Since I started diving head first into virtual reality, it has been a huge learning curve. With the state of the industry right now, the video-based technology is still a bit clunky and expensive (not to mention totally inaccessible to most artists), the workflow is highly technical, and the whole thing requires a strong vision and patience. Luckily, I have had some help along the way and have found a community of technologists in Silicon Valley who have not only helped me accomplish what I want to do, but taught me a ton in the process. It’s the most technical work I’ve ever done, but I’ve found that in about six month of hands-on practice, I’m pretty up to speed with everyone else who is an ‘expert’.
These past several months, I’ve had the opportunity to develop and film my first VR project, Being Henry. I knew I wanted to bring documentary storytelling to VR and experiment with putting the viewer inside the perspective of the main character. I did a little searching around for a topic which would be appropriate for this approach, and came upon the story of Henry Evans and Robots for Humanity. Henry experienced a stroke in his 40s which left him paralyzed from the neck down. With the support of his family and some inspiration from a news broadcast on robotics, Henry began to collaborate with scientists and engineers to develop assistive technology to improve the lives of disabled people.
Partnering with MindVR, we used a prototype camera rig with 13 Go-Pros to capture stereoscopic 360 video from Henry’s point of view. We also paid a visit to the De Young Museum to film Henry on a virtual tour using a telepresence robot.
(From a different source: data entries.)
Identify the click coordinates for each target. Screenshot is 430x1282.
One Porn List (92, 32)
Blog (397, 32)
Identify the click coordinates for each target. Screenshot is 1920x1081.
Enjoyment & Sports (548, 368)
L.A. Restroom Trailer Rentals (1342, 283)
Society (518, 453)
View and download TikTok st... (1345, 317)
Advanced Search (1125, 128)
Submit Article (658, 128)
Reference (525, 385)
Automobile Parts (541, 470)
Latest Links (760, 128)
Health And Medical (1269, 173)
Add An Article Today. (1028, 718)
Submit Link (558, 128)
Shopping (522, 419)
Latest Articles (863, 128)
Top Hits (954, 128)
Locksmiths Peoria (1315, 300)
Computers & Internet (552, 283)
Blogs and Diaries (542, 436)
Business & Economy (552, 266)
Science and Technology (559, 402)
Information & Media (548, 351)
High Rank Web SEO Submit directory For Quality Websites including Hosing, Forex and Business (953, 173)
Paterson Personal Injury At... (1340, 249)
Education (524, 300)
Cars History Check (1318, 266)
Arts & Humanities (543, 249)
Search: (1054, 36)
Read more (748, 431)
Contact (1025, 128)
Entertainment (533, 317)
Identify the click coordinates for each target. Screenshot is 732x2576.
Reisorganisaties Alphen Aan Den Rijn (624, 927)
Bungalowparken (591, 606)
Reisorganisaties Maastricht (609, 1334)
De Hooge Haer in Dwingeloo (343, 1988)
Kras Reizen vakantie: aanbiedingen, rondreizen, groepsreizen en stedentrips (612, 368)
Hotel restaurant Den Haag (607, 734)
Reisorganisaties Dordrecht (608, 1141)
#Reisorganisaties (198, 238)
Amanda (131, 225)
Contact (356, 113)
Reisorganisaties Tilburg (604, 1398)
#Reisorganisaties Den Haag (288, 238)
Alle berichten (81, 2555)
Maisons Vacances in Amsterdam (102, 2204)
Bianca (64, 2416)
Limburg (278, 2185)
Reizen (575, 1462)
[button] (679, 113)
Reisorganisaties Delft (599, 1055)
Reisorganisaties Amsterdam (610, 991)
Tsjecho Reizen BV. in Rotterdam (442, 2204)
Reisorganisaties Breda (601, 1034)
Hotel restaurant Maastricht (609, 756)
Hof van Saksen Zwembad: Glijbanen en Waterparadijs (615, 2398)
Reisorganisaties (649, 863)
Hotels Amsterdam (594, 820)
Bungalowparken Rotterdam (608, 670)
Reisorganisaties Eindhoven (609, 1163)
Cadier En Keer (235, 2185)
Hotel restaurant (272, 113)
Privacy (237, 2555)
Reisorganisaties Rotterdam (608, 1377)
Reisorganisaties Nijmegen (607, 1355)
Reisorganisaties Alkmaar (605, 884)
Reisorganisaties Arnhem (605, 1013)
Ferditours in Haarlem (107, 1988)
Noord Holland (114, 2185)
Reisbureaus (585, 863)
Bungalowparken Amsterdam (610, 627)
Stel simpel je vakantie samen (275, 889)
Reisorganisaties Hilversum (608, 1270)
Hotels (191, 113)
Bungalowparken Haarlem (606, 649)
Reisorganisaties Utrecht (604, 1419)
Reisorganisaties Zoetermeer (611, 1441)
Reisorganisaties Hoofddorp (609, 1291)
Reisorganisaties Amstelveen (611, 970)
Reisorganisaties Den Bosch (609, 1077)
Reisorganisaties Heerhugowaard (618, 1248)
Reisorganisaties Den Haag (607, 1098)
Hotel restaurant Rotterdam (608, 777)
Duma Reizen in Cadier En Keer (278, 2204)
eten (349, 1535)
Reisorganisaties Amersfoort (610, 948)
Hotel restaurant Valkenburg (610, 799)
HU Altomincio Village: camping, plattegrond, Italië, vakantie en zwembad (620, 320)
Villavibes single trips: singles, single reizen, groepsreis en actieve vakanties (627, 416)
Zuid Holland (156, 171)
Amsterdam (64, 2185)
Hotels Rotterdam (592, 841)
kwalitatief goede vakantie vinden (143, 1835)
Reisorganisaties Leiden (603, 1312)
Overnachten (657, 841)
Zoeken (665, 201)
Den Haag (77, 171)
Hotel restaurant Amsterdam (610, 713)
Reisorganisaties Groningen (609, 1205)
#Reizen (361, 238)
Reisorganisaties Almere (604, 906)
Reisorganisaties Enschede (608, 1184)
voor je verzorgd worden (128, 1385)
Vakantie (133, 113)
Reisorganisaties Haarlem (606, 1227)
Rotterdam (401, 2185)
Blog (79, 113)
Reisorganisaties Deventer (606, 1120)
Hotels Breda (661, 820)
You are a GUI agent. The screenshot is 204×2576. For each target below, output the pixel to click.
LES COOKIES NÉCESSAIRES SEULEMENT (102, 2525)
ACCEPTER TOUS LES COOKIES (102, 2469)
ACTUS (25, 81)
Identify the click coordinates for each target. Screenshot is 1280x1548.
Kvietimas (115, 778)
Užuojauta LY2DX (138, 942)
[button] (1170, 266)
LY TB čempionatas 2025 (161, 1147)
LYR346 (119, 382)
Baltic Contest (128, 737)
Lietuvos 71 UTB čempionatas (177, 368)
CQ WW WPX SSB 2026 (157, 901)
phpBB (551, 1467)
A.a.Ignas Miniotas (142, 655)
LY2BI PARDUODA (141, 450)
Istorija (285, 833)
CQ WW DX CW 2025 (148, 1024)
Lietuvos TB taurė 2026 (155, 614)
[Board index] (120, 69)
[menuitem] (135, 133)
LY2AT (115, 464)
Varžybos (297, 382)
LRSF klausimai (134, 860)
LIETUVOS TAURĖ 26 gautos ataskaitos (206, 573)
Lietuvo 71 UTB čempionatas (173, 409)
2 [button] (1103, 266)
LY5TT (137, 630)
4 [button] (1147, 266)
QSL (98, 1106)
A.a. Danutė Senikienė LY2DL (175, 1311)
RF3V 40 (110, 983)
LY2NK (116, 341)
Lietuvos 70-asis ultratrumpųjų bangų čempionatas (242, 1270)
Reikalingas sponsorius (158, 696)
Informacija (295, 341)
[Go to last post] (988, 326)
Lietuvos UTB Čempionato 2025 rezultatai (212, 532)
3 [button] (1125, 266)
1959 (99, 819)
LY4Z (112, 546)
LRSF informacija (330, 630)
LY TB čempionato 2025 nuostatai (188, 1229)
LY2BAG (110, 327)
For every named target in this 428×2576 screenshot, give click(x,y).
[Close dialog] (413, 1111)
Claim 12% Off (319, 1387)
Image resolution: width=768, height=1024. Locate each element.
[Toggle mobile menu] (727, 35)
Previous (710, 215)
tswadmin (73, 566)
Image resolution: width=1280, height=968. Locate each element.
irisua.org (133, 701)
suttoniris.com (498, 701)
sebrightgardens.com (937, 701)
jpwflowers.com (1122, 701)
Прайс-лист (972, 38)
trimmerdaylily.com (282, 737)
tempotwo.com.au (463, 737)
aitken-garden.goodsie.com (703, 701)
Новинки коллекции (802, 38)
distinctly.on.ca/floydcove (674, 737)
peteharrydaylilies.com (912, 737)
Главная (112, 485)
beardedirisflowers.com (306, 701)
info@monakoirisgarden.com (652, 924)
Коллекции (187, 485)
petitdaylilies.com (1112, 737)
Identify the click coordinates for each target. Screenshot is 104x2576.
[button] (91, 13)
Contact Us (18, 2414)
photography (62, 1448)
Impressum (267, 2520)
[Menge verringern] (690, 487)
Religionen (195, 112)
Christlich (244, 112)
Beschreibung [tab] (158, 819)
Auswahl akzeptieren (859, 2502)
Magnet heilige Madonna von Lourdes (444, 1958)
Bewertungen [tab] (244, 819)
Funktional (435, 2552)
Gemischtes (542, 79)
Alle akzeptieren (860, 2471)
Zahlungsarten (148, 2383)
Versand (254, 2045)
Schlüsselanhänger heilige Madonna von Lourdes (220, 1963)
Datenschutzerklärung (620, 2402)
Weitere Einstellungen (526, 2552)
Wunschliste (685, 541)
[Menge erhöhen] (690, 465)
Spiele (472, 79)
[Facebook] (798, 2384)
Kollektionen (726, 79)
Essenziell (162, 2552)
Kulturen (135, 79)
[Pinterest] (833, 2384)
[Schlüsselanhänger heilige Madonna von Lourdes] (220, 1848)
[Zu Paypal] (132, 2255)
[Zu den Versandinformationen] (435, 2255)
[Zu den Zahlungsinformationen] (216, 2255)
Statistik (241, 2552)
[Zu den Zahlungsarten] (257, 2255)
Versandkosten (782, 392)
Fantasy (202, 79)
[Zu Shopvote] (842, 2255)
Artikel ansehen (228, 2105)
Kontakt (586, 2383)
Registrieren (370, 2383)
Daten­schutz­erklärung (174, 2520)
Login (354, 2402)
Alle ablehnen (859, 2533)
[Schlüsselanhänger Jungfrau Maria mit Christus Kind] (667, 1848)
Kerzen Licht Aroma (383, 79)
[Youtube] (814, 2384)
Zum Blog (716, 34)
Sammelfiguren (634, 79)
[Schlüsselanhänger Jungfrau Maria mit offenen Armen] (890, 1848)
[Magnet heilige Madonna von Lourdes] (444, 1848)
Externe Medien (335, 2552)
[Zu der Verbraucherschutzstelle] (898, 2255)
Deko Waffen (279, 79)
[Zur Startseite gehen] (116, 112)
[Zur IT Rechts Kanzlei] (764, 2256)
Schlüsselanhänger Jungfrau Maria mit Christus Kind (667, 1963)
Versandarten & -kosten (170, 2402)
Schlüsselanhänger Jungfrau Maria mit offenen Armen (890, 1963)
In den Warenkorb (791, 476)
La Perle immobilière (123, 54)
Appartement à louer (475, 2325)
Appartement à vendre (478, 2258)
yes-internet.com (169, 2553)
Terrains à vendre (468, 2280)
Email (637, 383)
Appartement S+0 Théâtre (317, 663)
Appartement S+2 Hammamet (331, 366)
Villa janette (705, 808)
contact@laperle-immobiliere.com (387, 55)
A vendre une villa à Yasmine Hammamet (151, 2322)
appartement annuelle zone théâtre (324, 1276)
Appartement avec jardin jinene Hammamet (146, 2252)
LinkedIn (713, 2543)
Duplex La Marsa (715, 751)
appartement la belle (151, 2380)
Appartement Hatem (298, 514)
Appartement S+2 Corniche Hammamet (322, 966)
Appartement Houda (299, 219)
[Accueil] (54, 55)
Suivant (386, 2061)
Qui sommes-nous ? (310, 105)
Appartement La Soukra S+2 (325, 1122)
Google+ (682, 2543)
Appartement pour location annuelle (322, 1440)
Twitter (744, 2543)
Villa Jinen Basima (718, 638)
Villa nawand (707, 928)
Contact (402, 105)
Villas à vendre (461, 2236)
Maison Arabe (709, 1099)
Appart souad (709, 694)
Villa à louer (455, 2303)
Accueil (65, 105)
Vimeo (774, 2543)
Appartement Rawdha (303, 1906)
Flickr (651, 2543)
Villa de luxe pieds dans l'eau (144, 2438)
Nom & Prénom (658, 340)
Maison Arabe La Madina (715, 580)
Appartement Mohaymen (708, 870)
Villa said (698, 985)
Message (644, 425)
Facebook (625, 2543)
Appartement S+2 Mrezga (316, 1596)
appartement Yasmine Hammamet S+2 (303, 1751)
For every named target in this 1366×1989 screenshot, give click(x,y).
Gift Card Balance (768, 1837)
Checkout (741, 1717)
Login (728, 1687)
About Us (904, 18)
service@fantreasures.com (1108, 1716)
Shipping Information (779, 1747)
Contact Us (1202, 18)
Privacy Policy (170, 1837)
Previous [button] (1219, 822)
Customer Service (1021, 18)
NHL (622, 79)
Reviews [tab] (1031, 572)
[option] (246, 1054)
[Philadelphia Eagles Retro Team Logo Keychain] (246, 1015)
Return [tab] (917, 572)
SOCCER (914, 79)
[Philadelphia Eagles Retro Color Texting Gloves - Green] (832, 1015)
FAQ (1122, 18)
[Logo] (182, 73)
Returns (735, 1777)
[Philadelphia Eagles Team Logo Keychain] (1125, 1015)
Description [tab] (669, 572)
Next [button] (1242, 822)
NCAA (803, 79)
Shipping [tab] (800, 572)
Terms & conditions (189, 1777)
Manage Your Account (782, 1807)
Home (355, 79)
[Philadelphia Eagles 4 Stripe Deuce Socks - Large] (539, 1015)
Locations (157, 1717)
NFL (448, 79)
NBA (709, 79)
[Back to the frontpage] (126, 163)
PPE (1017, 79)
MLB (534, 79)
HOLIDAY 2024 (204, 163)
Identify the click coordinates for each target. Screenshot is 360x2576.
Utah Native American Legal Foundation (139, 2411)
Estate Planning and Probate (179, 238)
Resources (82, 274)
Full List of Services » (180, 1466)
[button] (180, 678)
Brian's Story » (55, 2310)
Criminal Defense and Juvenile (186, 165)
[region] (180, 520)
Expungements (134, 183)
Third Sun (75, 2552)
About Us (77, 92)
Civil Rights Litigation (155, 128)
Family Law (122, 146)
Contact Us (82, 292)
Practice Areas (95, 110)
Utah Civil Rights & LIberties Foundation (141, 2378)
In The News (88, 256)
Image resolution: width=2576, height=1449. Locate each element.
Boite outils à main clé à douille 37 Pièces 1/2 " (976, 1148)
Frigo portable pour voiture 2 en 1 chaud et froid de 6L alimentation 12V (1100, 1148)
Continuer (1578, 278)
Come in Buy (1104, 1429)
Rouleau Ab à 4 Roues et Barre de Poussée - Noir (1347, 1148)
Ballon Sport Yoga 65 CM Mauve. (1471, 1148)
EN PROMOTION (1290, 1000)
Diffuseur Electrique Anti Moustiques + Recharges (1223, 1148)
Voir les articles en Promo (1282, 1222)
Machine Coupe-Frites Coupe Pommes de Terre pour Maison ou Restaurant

We were the first team to ever film in virtual reality at the De Young, so it was very exciting. The film is currently at a rough cut stage, with most of the story in place. I’m still problem solving how to resolve a few technical issues that are more in the wheelhouse of programmers and visual effects artists. Since it’s an entirely new production pipeline, I’m learning as I go and finding out that I can’t do this alone.
I’m hoping that in the next few months I can make the connections I need, fundraise completion funds, and find a distribution parter to get this project out into the world. We recently showed Henry the rough cut, and it amazed him. He told us that it was an excellent portrayal of his perspective, and his reaction was the best compliment I could have gotten. I can’t wait to polish up the finished piece and get in out into the world. I have a feeling it will blow some minds.